ガラス: 無秩序から無秩序への転移
2013年06月24日
アモルファス材料で発見された新しいタイプの相転移は、ガラスに関する根本的な問題を提起するとともに、メモリーデバイスの開発につながることが期待される
書き換え型光ディスクやコンピュータメモリーに使われている相変化材料は、現代のコンピュータ開発にとって非常に重要な材料である。このような用途に使われる相変化材料は、光パルスや電気パルスによって可逆的な高速転移が誘起され、分子構造が規則正しい結晶からガラスに似た非晶質(アモルファス)状態へと変化するのが一般的である。結晶とアモルファス状態では、光反射率や伝導率などの材料の物理的特性が大きく異なるため、この現象を利用してデジタルビットの「オン」状態と「オフ」状態を符号化することができる。
このたび、東北大学原子分子材料科学高等研究機構(AIMR)のJiri Orava助手らの国際研究チームは、2つの異なるアモルファス状態の間で起こる全く新しいタイプの相転移を発見した1。Orava助手によると、今回発見したアモルファス-アモルファス転移は、よく知られたアモルファス-結晶転移とも、既知のアモルファス-アモルファス転移とも根本的に異なっているという。

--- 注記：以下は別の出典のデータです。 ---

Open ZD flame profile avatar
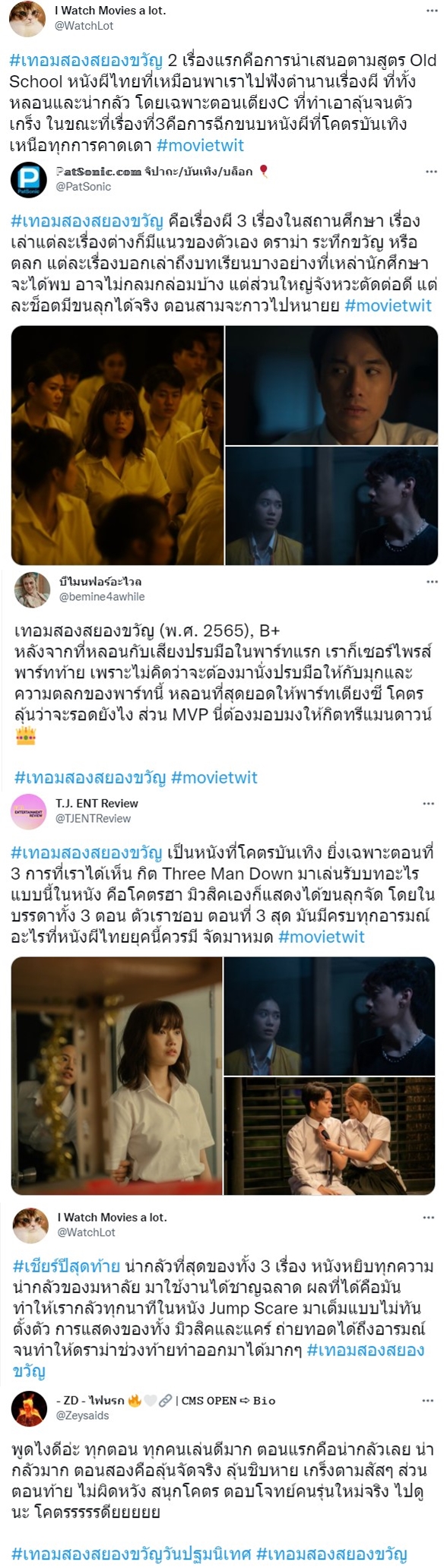This screenshot has width=444, height=1568. tap(29, 1408)
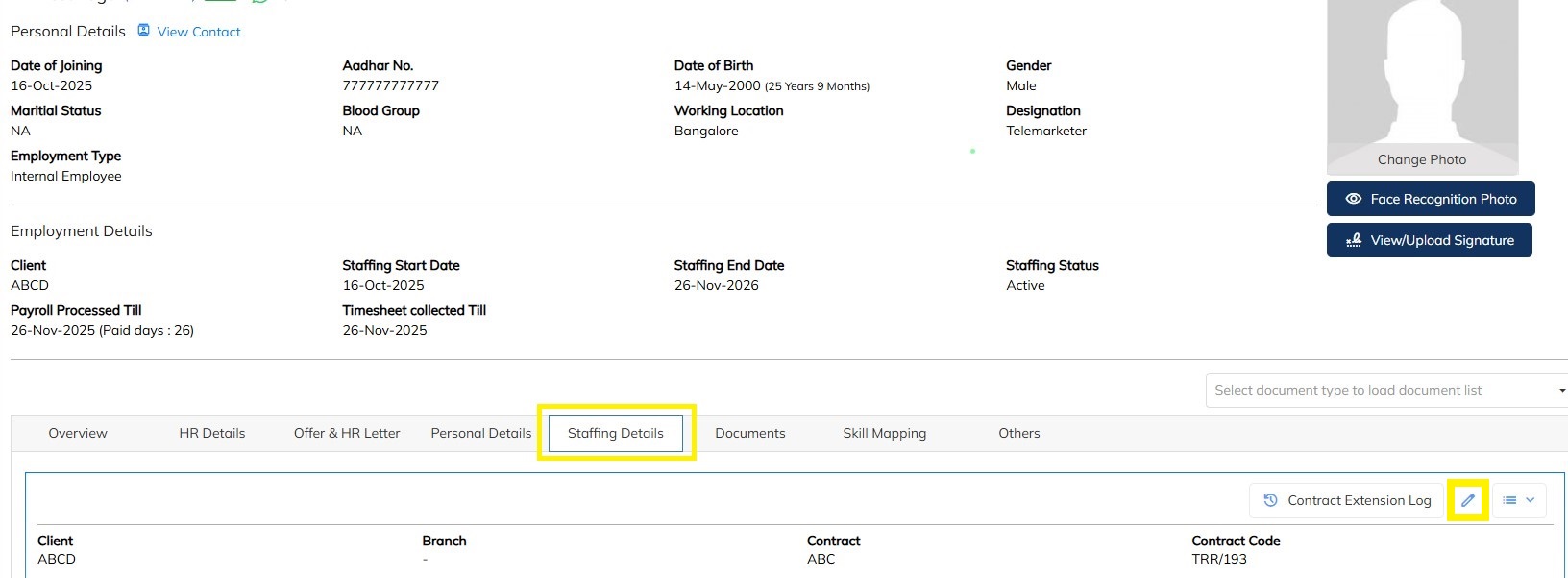Open the Overview tab
The image size is (1568, 578).
click(x=78, y=434)
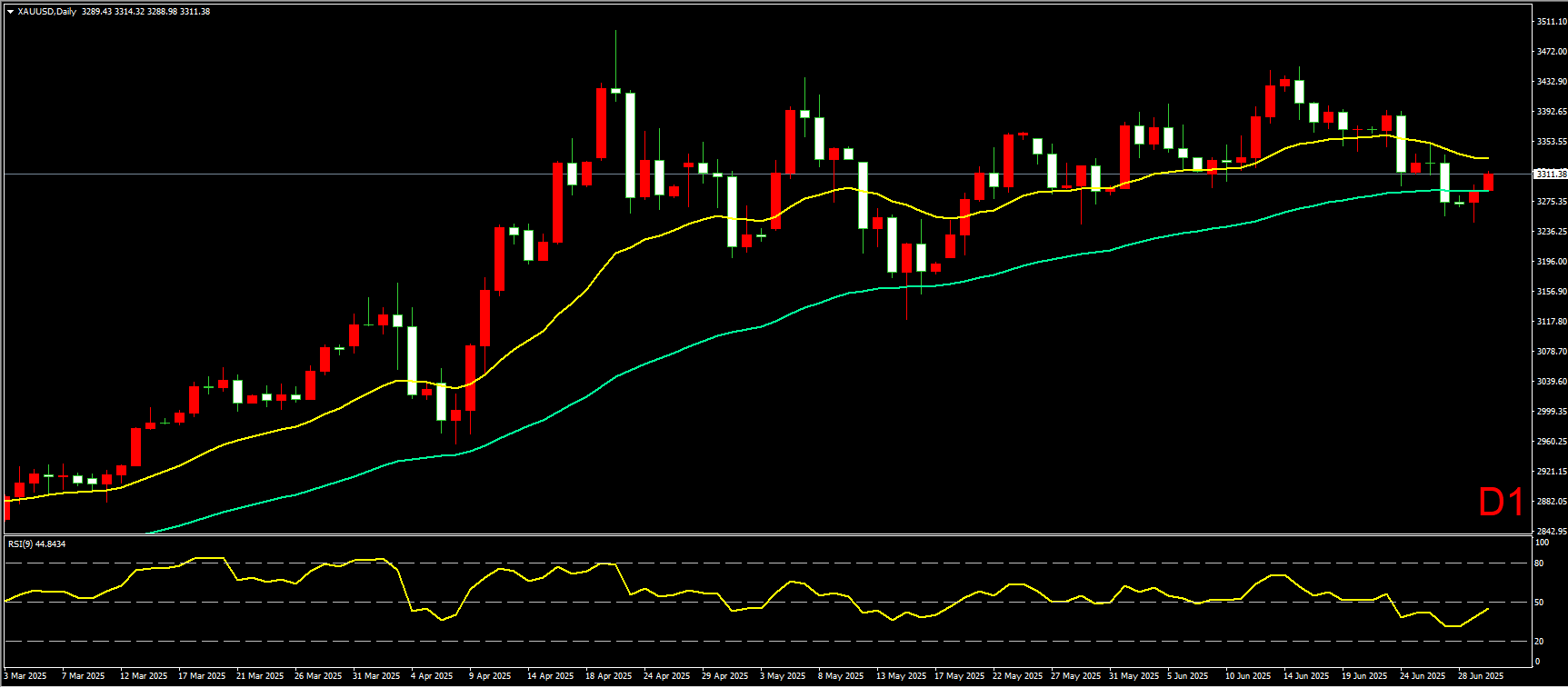This screenshot has width=1568, height=688.
Task: Select the 18 Apr 2025 date label
Action: [x=609, y=675]
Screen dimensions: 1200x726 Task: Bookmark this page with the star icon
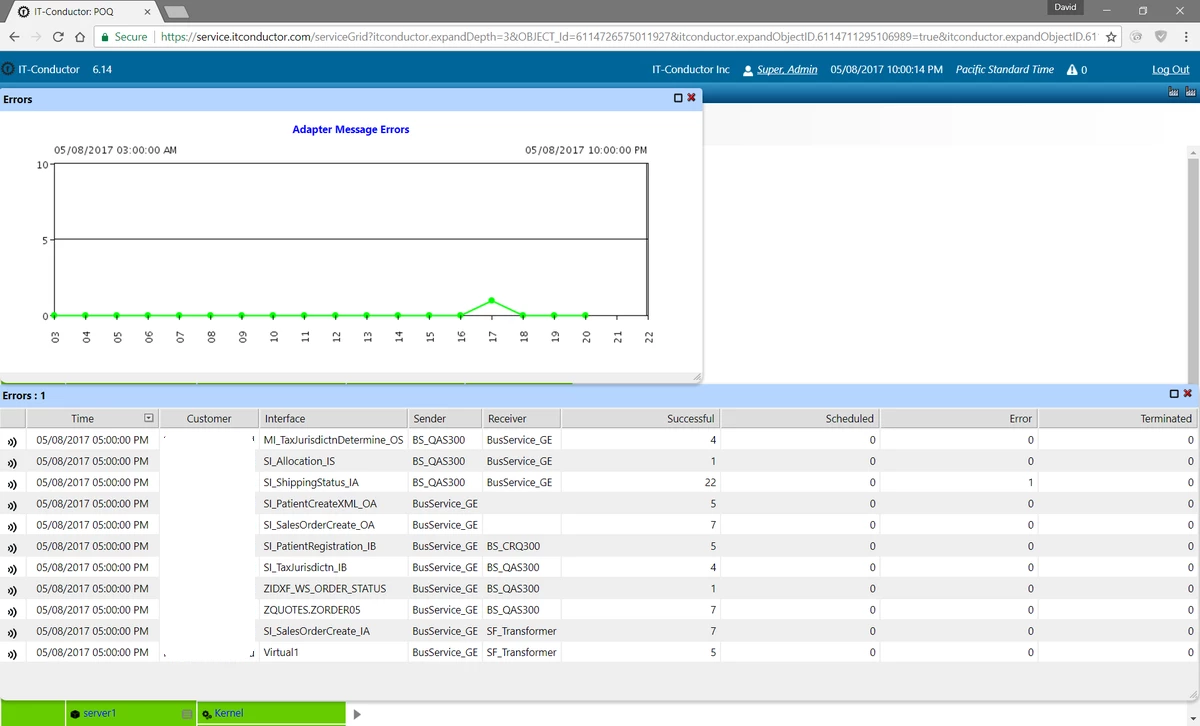1111,37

研究チームが調べたのは、同量のヒ素(As)とセレン(Se)で構成されるAs50Se50というガラス材料である。蒸着後のAs50Se50薄膜はアモルファス状態であるが、高温まで加熱してからゆっくり冷却すると結晶化する。ところが研究チームは、適度な加熱によりAs50Se50が別の安定なアモルファス状態に転移することを発見した。さらに、この状態の材料にレーザー光を照射すると、新たに成長した材料が、また別の安定アモルファス状態を形成する。この2つのアモルファス状態は、As原子とSe原子の結合エネルギーを測定して原子配置の特徴を明らかにすることによって区別できる。

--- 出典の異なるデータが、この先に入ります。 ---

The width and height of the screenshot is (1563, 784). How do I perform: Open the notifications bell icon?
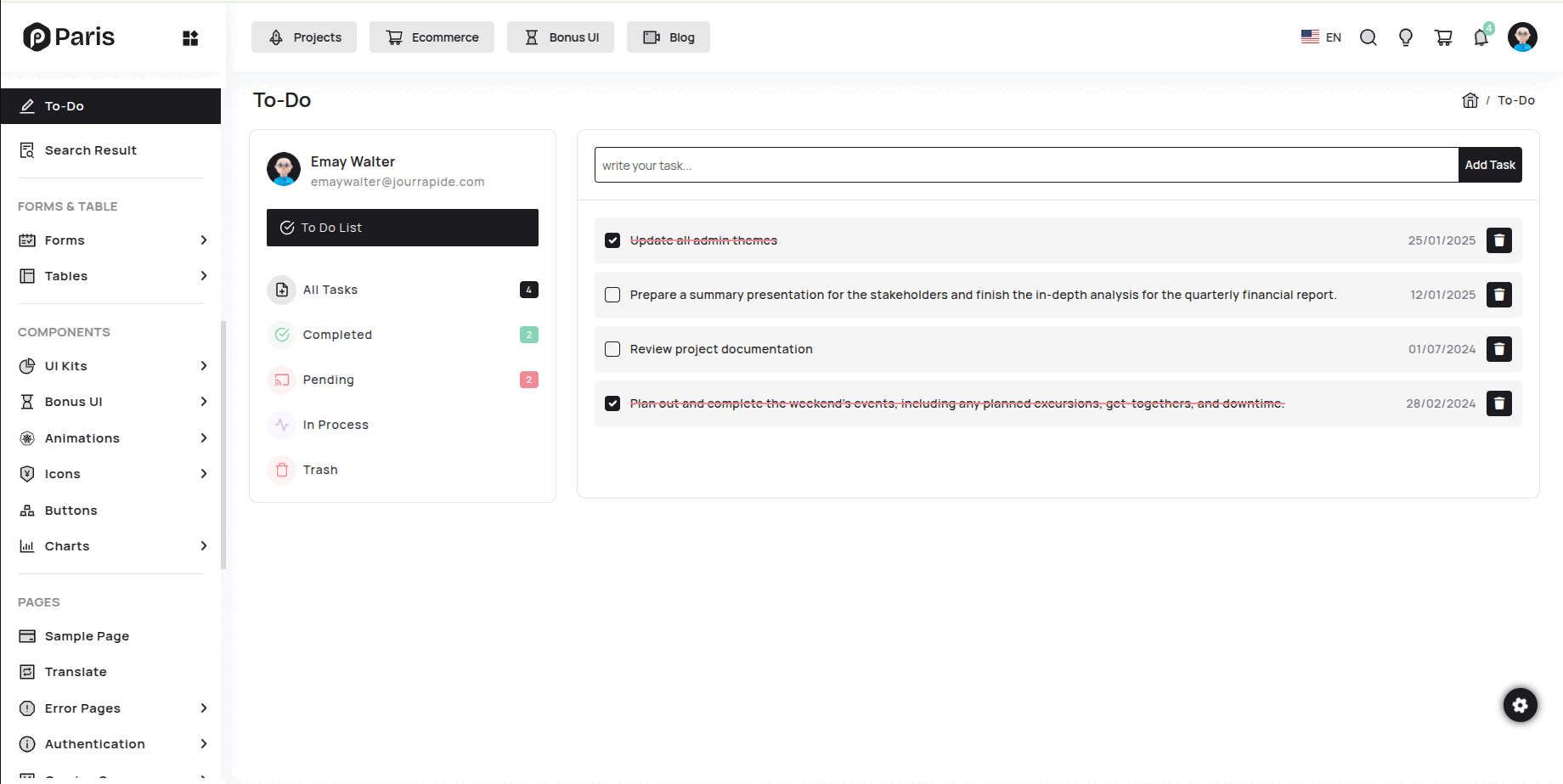(1481, 37)
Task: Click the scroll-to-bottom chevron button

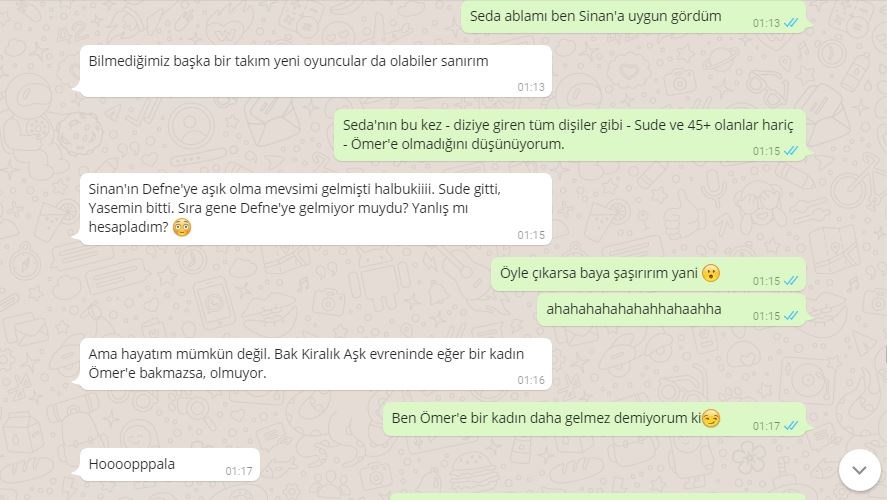Action: pyautogui.click(x=859, y=470)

従来は、圧力をかけた材料でしか異なるアモルファス状態間の転移は観測されていなかった。今回、加熱により誘起される新しい転移が発見されたことは、これまでとは違う機構がアモルファス-アモルファス転移を引き起こしていることを示唆している。この転移機構が特に興味深いのは、加熱とレーザー照射を交互に繰り返すことによって、2つのアモルファス状態が可逆的に切り替わる(スイッチングする)点である。スイッチングは、ミリ秒からマイクロ秒間隔で起こると考えられる。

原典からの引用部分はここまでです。